**SET TASK:** Reproduce the items below verbatim, from the line containing "This screenshot has height=434, width=573." through the final line of the items, and nothing else.

**PROVIDED RECORDS:**
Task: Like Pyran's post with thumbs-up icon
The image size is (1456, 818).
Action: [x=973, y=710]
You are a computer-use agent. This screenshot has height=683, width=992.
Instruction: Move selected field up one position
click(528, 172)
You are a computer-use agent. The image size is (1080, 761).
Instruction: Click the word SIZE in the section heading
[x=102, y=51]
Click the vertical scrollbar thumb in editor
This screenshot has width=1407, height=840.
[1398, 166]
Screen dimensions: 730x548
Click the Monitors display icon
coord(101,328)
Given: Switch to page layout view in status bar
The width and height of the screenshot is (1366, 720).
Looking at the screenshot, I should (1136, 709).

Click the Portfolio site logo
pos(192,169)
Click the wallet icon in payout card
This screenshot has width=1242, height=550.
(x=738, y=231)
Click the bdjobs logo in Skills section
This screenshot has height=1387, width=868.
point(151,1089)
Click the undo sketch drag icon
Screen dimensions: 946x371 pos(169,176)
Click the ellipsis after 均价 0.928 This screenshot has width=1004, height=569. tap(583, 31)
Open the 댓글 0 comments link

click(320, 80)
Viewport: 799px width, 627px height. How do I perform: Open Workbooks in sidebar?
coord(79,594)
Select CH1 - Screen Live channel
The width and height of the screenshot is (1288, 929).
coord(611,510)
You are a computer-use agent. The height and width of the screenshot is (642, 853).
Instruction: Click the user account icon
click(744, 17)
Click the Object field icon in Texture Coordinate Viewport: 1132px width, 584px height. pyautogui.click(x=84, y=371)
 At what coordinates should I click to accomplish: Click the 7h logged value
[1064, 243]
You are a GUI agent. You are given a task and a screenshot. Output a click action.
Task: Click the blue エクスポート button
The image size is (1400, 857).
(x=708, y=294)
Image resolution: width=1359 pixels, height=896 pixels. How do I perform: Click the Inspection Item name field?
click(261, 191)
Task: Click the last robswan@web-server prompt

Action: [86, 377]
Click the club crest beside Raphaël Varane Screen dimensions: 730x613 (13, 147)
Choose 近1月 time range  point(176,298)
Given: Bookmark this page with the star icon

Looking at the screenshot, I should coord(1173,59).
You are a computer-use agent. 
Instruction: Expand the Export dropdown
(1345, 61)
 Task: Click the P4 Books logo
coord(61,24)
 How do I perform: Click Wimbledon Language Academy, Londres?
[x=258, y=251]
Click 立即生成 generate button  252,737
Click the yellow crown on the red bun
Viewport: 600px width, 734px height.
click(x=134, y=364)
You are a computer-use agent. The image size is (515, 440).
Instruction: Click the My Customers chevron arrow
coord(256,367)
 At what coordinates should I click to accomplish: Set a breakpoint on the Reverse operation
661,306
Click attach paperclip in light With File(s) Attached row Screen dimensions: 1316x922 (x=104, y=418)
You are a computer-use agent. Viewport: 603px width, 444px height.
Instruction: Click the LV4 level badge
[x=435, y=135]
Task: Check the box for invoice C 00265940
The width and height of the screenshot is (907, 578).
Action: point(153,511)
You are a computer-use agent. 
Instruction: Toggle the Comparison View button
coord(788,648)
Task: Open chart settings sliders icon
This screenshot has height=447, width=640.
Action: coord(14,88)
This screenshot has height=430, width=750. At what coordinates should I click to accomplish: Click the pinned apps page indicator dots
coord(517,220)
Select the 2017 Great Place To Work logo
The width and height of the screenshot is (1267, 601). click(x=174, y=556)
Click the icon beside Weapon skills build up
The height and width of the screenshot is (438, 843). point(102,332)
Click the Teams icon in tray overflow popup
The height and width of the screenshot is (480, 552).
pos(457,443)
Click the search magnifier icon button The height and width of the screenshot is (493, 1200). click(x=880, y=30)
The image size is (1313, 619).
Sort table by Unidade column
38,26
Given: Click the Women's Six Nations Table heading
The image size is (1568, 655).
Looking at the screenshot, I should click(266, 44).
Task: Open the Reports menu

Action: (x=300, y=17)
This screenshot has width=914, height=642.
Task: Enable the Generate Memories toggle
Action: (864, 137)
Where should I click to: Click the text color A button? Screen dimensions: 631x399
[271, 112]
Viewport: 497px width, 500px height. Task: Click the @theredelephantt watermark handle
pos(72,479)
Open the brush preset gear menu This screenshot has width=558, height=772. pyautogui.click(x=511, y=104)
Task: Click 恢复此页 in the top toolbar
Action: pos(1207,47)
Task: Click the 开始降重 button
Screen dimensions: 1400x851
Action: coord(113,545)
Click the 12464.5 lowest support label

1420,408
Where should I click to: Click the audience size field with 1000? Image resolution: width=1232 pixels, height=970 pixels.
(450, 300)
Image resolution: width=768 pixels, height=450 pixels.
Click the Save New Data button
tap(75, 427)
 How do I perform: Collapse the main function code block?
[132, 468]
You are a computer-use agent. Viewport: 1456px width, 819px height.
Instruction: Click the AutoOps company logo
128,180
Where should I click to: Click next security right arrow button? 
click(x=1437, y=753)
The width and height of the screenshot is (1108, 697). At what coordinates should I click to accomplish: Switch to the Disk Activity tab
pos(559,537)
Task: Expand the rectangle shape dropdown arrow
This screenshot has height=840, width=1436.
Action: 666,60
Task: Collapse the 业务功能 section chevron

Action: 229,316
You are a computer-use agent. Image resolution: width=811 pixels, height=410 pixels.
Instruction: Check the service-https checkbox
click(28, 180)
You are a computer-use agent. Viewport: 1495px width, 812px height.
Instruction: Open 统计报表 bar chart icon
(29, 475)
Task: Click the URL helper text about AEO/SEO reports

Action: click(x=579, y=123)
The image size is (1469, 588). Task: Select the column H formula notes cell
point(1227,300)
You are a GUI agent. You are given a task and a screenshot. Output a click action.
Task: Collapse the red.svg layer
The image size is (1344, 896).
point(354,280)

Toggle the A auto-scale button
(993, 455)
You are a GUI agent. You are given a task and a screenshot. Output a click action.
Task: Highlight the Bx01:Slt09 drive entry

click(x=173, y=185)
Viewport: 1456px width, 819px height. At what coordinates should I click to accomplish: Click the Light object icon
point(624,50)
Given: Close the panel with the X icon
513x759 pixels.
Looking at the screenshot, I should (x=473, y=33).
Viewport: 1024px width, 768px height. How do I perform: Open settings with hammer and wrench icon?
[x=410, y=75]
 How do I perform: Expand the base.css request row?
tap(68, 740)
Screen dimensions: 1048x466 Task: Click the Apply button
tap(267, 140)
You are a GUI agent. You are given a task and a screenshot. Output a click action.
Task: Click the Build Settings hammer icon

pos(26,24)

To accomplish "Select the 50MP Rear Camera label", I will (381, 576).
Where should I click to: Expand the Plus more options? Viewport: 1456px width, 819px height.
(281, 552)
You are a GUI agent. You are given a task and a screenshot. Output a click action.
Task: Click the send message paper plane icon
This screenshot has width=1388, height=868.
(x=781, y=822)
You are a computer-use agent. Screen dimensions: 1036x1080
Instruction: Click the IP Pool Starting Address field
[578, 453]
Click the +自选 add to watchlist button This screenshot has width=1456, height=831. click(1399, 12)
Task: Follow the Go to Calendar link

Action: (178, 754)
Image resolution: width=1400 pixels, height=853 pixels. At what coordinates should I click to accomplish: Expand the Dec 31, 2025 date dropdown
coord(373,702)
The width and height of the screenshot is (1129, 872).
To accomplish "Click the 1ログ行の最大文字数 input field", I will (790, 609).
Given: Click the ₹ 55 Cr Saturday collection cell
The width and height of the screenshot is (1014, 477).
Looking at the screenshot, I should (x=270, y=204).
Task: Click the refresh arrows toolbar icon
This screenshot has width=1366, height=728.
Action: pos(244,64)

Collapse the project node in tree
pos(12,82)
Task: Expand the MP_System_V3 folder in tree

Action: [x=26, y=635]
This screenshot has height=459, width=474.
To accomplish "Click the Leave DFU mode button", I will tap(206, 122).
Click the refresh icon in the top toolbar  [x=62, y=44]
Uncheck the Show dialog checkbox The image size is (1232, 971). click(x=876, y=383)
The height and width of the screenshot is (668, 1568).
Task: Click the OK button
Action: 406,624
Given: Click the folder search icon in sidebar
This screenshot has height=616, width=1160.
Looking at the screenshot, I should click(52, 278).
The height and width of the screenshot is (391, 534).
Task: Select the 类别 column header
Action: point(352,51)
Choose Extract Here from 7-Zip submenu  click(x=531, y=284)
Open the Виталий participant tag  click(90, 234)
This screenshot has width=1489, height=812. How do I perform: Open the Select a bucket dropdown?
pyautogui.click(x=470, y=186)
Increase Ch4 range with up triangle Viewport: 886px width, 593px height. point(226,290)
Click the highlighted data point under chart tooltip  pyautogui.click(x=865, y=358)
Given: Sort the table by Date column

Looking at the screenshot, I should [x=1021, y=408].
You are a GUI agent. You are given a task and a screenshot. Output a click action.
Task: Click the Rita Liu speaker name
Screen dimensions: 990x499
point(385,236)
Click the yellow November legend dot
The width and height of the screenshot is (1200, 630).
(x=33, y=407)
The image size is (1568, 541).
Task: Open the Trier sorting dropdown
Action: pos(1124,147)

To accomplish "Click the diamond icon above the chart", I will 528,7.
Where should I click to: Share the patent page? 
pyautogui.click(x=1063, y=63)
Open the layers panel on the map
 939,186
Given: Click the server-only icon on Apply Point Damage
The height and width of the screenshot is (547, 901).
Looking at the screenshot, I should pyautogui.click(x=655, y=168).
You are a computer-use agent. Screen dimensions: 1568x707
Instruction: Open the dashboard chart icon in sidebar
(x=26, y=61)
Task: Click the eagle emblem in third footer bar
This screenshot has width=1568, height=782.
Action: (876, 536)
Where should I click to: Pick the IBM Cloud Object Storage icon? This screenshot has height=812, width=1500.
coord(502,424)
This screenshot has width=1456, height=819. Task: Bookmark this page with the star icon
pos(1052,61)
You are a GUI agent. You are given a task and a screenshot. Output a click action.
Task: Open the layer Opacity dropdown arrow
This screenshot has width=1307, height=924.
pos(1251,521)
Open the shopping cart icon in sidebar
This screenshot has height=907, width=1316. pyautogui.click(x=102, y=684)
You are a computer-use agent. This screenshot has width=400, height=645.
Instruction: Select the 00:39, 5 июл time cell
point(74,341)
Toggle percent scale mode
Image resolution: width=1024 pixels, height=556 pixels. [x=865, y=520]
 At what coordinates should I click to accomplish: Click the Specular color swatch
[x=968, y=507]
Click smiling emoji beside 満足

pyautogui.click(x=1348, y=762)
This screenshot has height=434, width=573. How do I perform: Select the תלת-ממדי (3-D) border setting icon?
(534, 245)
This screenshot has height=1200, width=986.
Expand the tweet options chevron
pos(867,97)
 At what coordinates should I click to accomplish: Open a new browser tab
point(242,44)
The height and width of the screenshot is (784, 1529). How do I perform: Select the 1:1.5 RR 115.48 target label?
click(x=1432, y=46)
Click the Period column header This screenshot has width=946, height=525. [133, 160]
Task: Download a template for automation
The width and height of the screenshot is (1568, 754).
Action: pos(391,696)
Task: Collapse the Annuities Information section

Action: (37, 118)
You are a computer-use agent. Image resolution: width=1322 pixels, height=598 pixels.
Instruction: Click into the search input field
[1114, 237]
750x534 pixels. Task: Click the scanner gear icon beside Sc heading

**SOLUTION TO THIS EXERCISE:**
This screenshot has height=434, width=573. How do I perform: Select the תלת-ממדי (3-D) border setting icon?
(534, 245)
This screenshot has height=1200, width=986.
Expand the tweet options chevron
pos(867,97)
 At what coordinates should I click to accomplish: Open a new browser tab
point(242,44)
The height and width of the screenshot is (784, 1529). How do I perform: Select the 1:1.5 RR 115.48 target label?
click(x=1432, y=46)
Click the Period column header This screenshot has width=946, height=525. [133, 160]
Task: Download a template for automation
The width and height of the screenshot is (1568, 754).
Action: pos(391,696)
Task: Collapse the Annuities Information section

Action: (37, 118)
You are a computer-use agent. Image resolution: width=1322 pixels, height=598 pixels.
Instruction: Click into the search input field
[1114, 237]
750x534 pixels. Task: Click the scanner gear icon beside Sc heading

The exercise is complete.